Over the last few years, artificial intelligence has risen both in prevalence and in ability, raising questions of how its capabilities could displace the jobs occupied by humans. With this, workers from a diverse array of careers anxiously await AI’s encroachment.
One of the largest controversies surrounding AI is what area of the workforce will be affected the most: blue collar or white collar. Some say blue collar work is less susceptible to AI infiltration, as it requires man-made labor, while white collar jobs can be learned by AI and applied to similar situations. Others argue white collar work requires a greater depth of understanding that AI can’t reach.
The difficult truth is that artificial intelligence won’t simply just affect one or the other: it’ll be widely detrimental to both.
Blue-collar jobs, traditionally associated with manual labor, are predicted to be less impacted by AI.
Already, industries such as fast-food and retail, have been infringed upon by AI, with common and simple tasks converted to automated machinery. Things like flipping burgers, frying french fries, and making smoothies have already been replaced by robot prototypes at places like Sweetgreens and Sam’s Club, learning to take order requests from customers and interpret them to create the appropriate food—eliminating the need for human workers.
Retail has implemented services such as Amazon Go, which allows customers to simply walk out with the items they need and be automatically charged by cameras that detect faces linked to accounts as well as the items held in their arms. Other online features like artificial “fitting rooms” use the measurements given by the customer and apply them to the algorithms they’ve created to show how specific garments look with the given measurements. These features allow customers to try on clothes from the comfort of their homes and reduce the need for retail workers.
While this may be beneficial to some customers, the diminishing need for physical workers has the potential to cost many people their jobs, and with it, their livelihoods.

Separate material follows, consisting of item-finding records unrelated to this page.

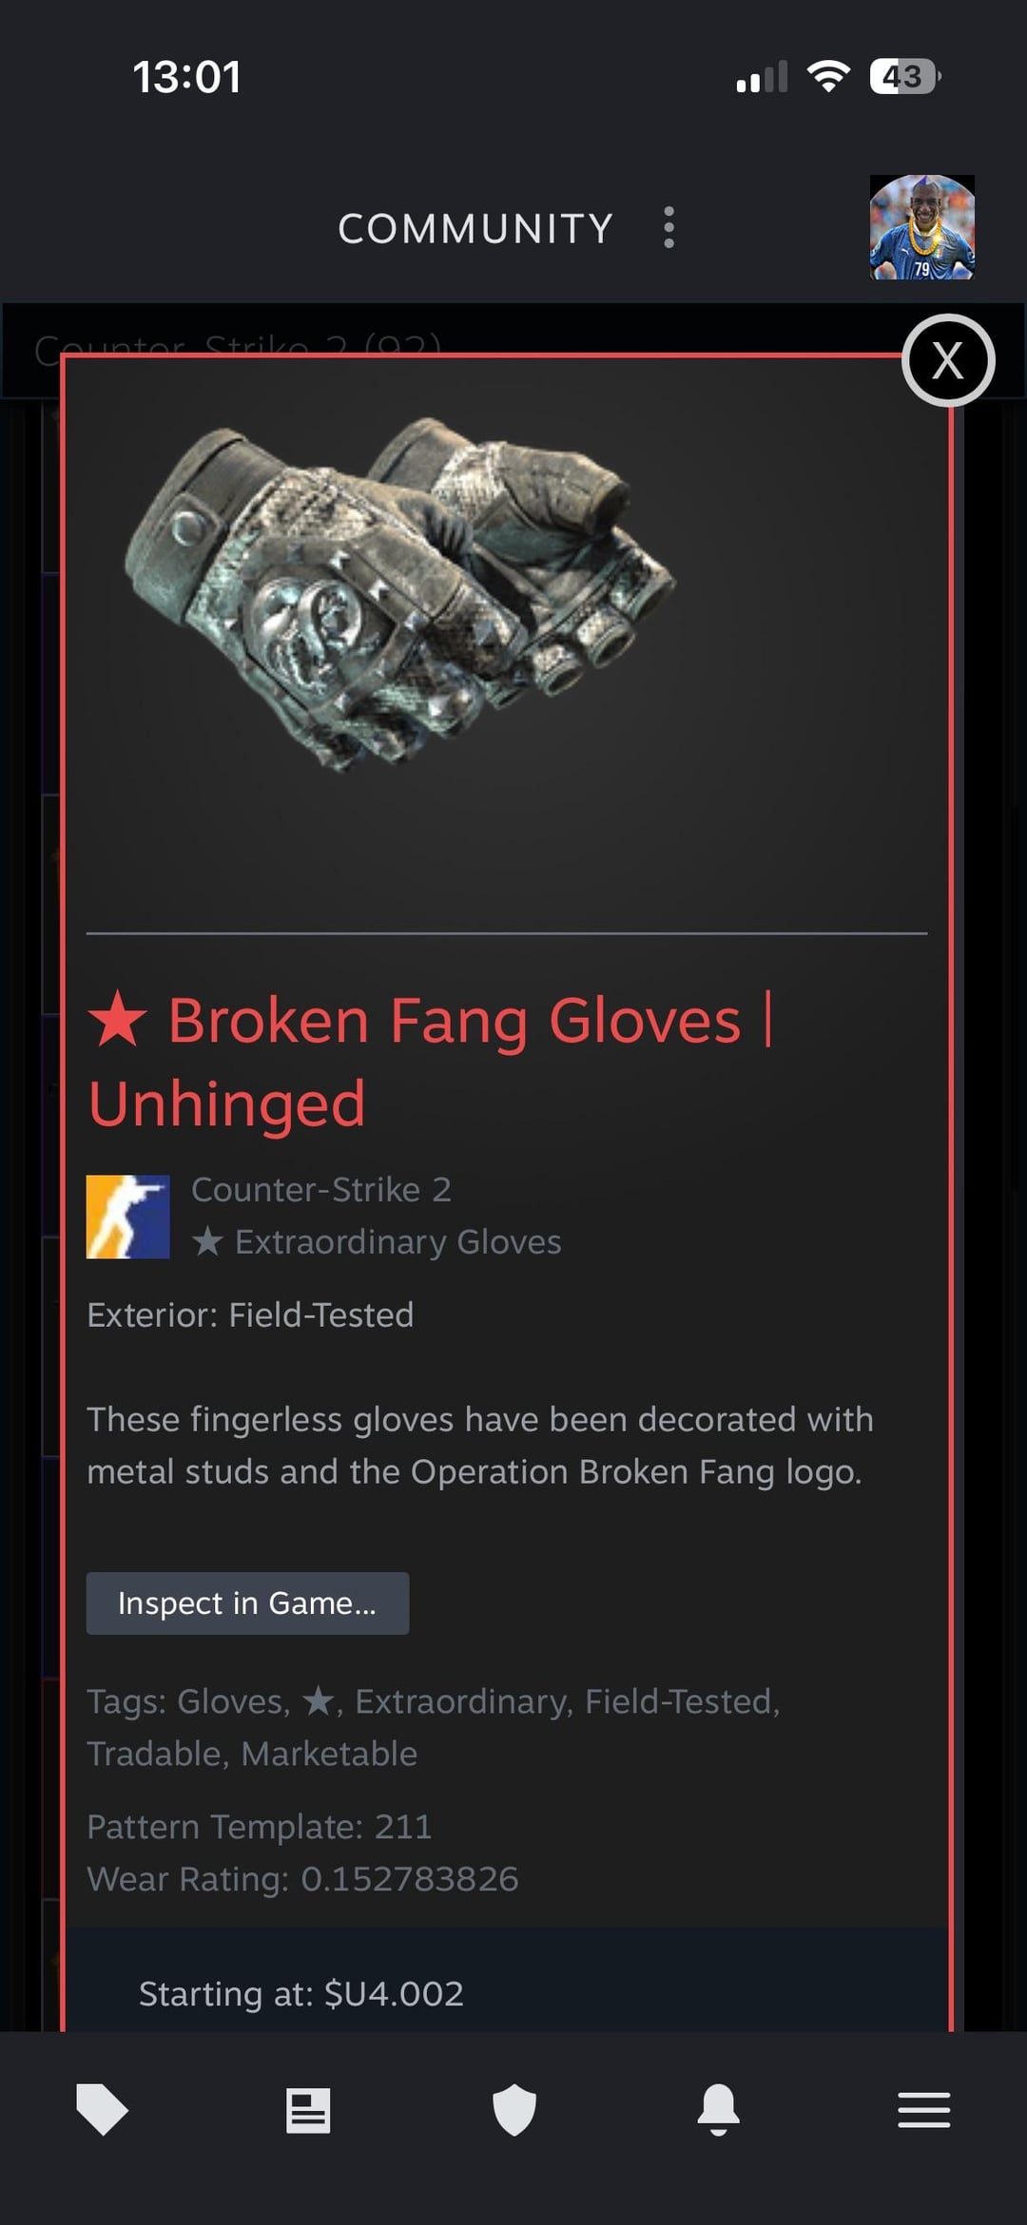Tap the Counter-Strike 2 game name label
Image resolution: width=1027 pixels, height=2225 pixels.
pos(321,1190)
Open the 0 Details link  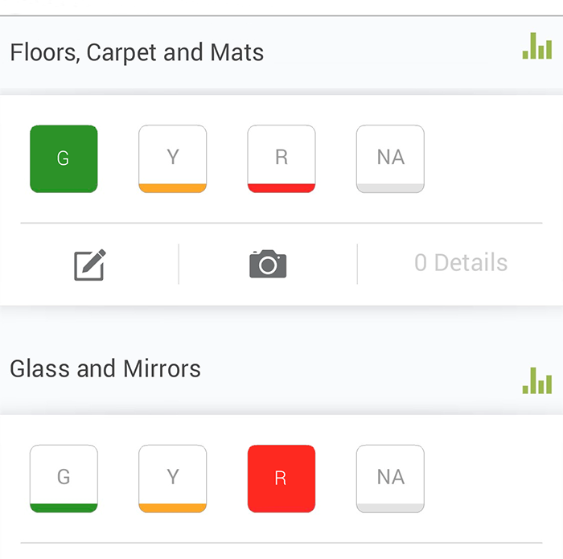(x=461, y=263)
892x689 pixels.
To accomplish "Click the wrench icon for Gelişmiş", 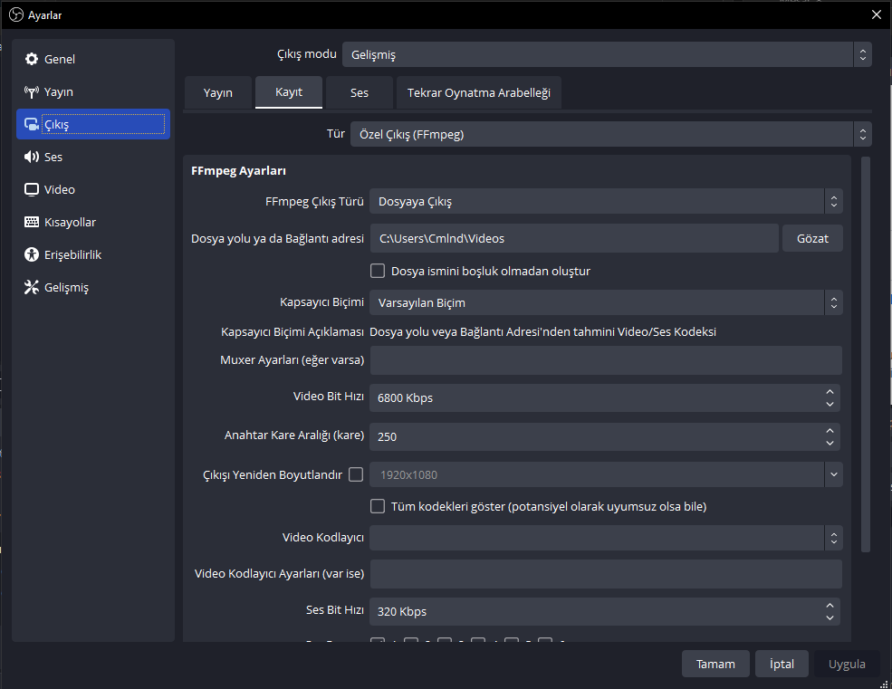I will 32,288.
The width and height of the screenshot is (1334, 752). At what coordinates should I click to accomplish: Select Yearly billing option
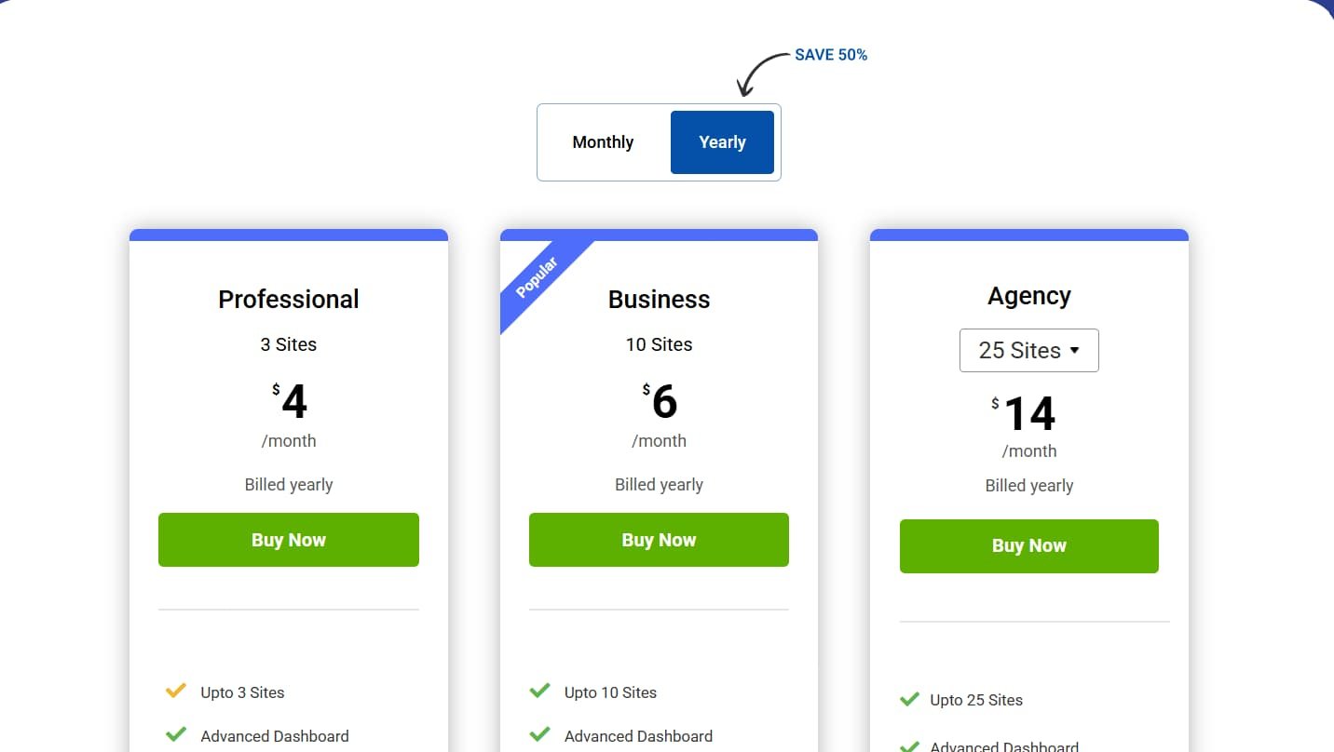point(722,142)
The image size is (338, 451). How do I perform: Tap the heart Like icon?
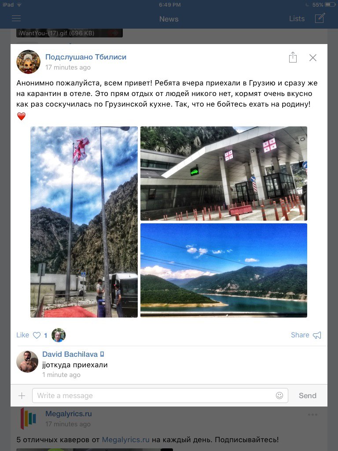point(37,335)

These effects extend to white collar workers as well. For years, we have been trying to shift education to focus more on STEM, as a means to boost the economy and meet the higher demand. However, fields like computer science will become easily replaceable as AI sifts through millions of lines of previously written code and solves issues at a rate much faster than humans have the capability to.
Even in the jobs that require arduous mental labor such as law, artificial intelligence can dismantle the need for lawyers, filtering through endless pages of documents and rapidly finding evidence or building arguments. Multiple law firms have begun implementing Harvey AI, a generative artificial intelligence that assists lawyers with research, drafts, analysis, and more.

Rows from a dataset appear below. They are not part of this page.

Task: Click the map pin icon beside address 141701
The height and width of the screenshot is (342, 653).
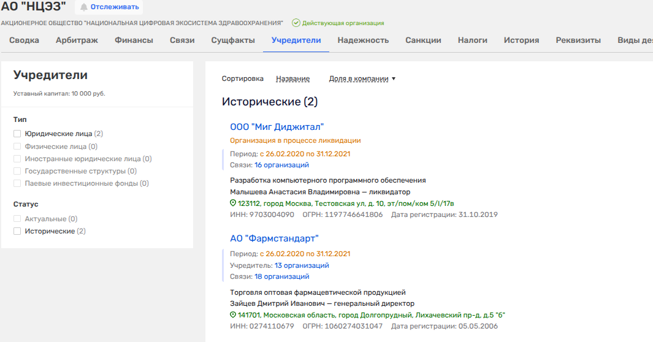Action: (x=233, y=315)
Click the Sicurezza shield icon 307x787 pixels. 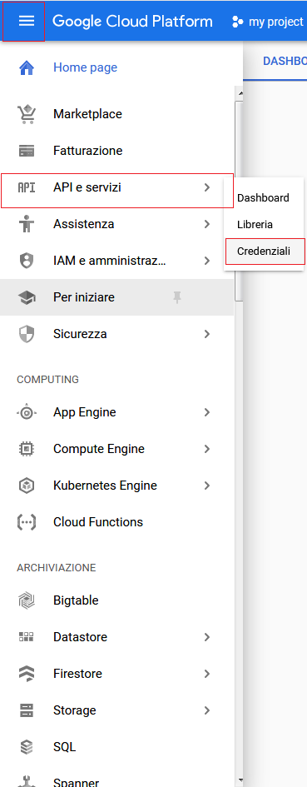click(x=26, y=334)
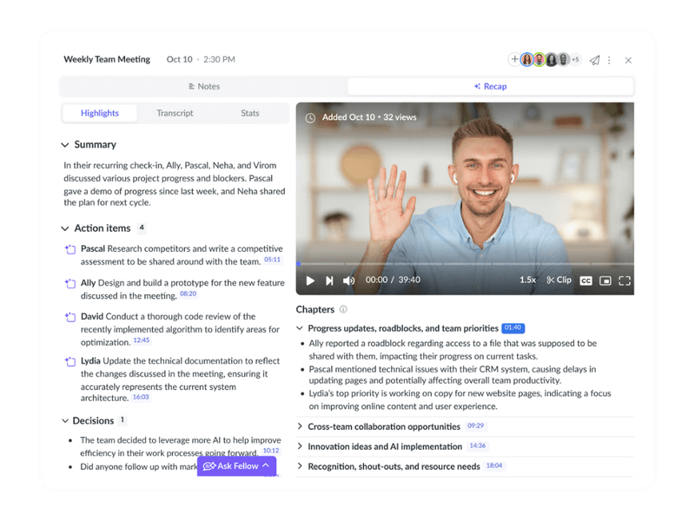Open the three-dot more options menu
Screen dimensions: 695x521
[609, 60]
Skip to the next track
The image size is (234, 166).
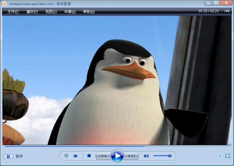coord(131,156)
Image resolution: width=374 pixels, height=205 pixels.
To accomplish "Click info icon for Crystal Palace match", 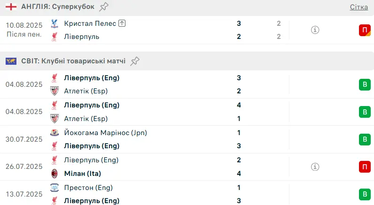I will tap(315, 30).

Even for the more complex aspects of law, AI has the capability to study trends in decision-making and arguments from previous cases and use them to assemble their reasoning for future cases as well as forming questions to ask witnesses.

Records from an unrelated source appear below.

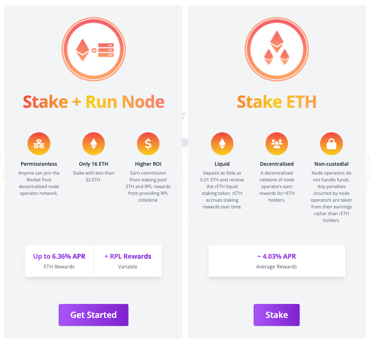Click the ~4.03% APR Average Rewards card
Screen dimensions: 370x342
pyautogui.click(x=277, y=261)
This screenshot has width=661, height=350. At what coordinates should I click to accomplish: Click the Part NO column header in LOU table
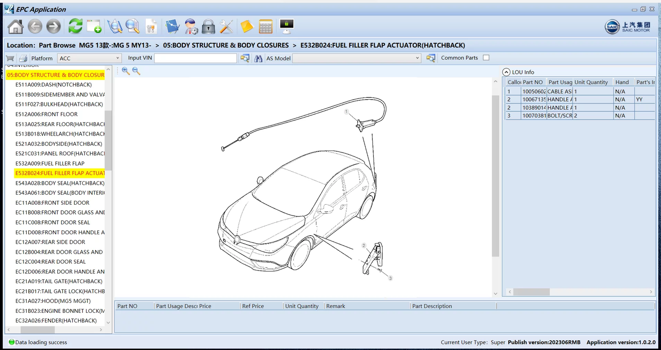click(x=533, y=82)
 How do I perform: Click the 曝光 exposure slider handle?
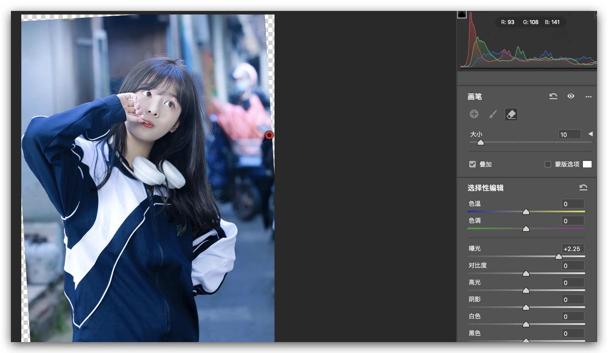[559, 257]
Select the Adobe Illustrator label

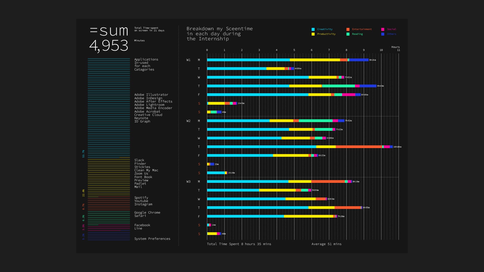click(x=151, y=95)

One of the biggest impacts, however, can be seen in the world of healthcare, where AI has been used to detect injuries and diagnose diseases by analyzing scans and interpreting symptoms from patients.
After interpreting these scans and symptoms, machine learning allows for it to go through an array of procedures and select the one most fitting. Omaha CHI Health and Salt Lake City’s Intermountain Healthcare are hospitals that are currently working towards developing and implementing programs that make bedside diagnosis.
Promoting procedures where humans and AI work together, such as humans analyzing graphs and visuals created by AI for data science, or structurally safe architectural plans designed by AI and built by humans, will allow us to both grow from the things artificial intelligence has to offer and enhance the impact of real people.